GOAL OF THE EXERCISE =
Copy the data below verbatim, from the line containing "The width and height of the screenshot is (482, 349)." through the line containing "I will coord(224,282).", and nothing else.

-- start MATERIAL TO PROCESS --

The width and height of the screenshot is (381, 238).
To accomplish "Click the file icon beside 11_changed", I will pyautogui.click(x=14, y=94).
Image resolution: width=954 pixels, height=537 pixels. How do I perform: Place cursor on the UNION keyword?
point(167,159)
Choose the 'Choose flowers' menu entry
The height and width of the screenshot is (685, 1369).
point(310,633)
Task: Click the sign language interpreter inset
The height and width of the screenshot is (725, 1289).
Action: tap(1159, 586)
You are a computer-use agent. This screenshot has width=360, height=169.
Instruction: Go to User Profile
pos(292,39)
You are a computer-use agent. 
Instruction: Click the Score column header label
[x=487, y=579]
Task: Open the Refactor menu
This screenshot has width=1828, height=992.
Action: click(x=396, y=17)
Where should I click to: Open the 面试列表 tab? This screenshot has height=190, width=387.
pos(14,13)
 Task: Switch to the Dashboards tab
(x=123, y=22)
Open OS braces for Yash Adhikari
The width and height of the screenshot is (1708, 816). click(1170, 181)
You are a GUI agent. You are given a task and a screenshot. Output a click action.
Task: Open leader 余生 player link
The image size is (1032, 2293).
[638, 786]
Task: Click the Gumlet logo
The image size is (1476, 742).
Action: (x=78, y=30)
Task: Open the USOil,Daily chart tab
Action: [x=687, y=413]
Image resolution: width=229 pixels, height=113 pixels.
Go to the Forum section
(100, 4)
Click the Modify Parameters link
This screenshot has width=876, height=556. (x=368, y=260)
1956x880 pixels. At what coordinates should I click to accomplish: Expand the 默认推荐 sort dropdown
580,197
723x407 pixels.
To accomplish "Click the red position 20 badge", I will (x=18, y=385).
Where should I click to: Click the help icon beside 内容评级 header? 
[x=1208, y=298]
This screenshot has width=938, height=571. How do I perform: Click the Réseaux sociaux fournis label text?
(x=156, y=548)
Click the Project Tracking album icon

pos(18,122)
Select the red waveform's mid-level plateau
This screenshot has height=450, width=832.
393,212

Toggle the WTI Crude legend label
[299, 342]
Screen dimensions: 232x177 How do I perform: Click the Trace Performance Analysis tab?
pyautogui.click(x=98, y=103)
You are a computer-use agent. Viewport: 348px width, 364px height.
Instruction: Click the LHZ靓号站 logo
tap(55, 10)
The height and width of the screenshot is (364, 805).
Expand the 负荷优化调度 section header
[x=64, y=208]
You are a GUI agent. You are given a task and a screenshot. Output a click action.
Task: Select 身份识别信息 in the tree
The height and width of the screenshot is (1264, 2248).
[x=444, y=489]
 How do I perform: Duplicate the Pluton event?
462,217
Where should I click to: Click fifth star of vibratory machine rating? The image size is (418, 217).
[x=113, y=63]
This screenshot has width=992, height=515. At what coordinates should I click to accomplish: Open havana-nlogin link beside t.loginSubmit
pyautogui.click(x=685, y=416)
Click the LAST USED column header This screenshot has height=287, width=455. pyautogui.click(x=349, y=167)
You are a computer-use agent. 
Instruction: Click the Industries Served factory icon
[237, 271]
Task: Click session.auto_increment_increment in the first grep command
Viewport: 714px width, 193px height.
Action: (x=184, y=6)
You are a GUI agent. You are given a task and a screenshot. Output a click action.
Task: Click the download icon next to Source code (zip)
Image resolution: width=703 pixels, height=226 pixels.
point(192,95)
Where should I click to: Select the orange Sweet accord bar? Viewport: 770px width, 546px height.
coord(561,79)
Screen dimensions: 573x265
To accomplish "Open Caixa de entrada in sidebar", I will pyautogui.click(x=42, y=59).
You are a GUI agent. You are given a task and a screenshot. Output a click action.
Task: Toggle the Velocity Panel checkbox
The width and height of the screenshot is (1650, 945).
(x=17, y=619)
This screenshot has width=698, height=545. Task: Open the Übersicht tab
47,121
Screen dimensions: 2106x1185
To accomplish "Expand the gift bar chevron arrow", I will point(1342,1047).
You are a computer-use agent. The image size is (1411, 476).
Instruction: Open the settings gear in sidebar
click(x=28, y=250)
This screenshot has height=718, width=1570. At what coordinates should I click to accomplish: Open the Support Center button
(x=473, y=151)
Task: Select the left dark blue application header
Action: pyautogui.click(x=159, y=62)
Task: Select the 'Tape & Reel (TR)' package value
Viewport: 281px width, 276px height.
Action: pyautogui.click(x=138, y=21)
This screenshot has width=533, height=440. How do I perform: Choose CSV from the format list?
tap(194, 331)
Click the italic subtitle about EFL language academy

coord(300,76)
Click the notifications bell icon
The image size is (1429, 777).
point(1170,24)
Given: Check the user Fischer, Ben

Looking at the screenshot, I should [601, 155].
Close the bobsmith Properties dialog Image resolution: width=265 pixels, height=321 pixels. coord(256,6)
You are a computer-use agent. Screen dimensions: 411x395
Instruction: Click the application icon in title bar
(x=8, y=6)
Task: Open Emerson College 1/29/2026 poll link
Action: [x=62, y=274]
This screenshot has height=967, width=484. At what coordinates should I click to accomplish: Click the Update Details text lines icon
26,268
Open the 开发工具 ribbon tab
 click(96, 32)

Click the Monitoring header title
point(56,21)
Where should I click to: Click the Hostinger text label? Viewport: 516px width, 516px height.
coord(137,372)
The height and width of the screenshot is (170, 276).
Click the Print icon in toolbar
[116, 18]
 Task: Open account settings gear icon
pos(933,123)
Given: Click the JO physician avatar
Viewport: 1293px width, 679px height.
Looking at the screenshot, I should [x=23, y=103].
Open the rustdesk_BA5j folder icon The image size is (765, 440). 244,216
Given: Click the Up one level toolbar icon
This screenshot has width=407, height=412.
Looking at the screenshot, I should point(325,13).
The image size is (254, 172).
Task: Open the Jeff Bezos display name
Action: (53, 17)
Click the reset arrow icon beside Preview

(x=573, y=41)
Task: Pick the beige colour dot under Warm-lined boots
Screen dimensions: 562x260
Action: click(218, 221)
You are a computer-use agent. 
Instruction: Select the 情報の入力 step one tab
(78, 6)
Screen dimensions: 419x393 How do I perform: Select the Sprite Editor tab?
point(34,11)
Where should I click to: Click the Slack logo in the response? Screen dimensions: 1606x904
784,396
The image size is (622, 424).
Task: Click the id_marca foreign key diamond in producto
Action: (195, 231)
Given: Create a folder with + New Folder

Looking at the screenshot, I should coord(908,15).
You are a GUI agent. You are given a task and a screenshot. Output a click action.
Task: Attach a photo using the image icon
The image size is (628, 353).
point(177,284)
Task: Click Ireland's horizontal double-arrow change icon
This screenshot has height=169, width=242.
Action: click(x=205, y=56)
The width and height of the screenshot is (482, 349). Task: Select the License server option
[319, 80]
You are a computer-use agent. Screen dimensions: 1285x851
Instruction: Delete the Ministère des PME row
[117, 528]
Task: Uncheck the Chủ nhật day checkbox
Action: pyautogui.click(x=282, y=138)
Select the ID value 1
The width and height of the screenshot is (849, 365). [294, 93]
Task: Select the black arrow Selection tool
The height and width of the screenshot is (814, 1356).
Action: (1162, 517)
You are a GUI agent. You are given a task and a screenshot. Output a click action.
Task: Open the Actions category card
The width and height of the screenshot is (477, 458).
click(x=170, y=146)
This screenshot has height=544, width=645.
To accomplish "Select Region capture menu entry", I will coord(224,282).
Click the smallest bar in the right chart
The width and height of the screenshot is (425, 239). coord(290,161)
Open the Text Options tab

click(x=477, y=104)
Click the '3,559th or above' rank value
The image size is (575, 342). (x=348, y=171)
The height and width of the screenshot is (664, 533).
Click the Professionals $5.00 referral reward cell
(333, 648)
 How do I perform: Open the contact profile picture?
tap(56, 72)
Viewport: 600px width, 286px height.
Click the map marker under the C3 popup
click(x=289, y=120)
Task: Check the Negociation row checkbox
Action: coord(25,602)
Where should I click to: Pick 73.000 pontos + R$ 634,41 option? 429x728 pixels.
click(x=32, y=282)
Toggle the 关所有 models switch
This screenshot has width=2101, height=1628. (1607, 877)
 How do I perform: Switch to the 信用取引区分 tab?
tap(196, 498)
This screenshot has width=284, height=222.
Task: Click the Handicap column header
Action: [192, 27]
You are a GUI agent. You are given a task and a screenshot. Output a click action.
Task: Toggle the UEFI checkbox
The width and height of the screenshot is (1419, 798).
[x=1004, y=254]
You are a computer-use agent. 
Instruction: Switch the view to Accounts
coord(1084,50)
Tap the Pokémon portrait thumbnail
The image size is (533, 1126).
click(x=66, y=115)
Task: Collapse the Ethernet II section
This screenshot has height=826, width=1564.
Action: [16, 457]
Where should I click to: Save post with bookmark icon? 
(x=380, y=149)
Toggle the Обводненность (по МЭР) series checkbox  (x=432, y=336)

-- end MATERIAL TO PROCESS --

CORRECT RESPONSE =
The width and height of the screenshot is (482, 349). Task: Select the License server option
[319, 80]
You are a computer-use agent. Screen dimensions: 1285x851
Instruction: Delete the Ministère des PME row
[117, 528]
Task: Uncheck the Chủ nhật day checkbox
Action: pyautogui.click(x=282, y=138)
Select the ID value 1
The width and height of the screenshot is (849, 365). [294, 93]
Task: Select the black arrow Selection tool
The height and width of the screenshot is (814, 1356).
Action: (1162, 517)
You are a GUI agent. You are given a task and a screenshot. Output a click action.
Task: Open the Actions category card
The width and height of the screenshot is (477, 458).
click(x=170, y=146)
This screenshot has height=544, width=645.
To accomplish "Select Region capture menu entry", I will coord(224,282).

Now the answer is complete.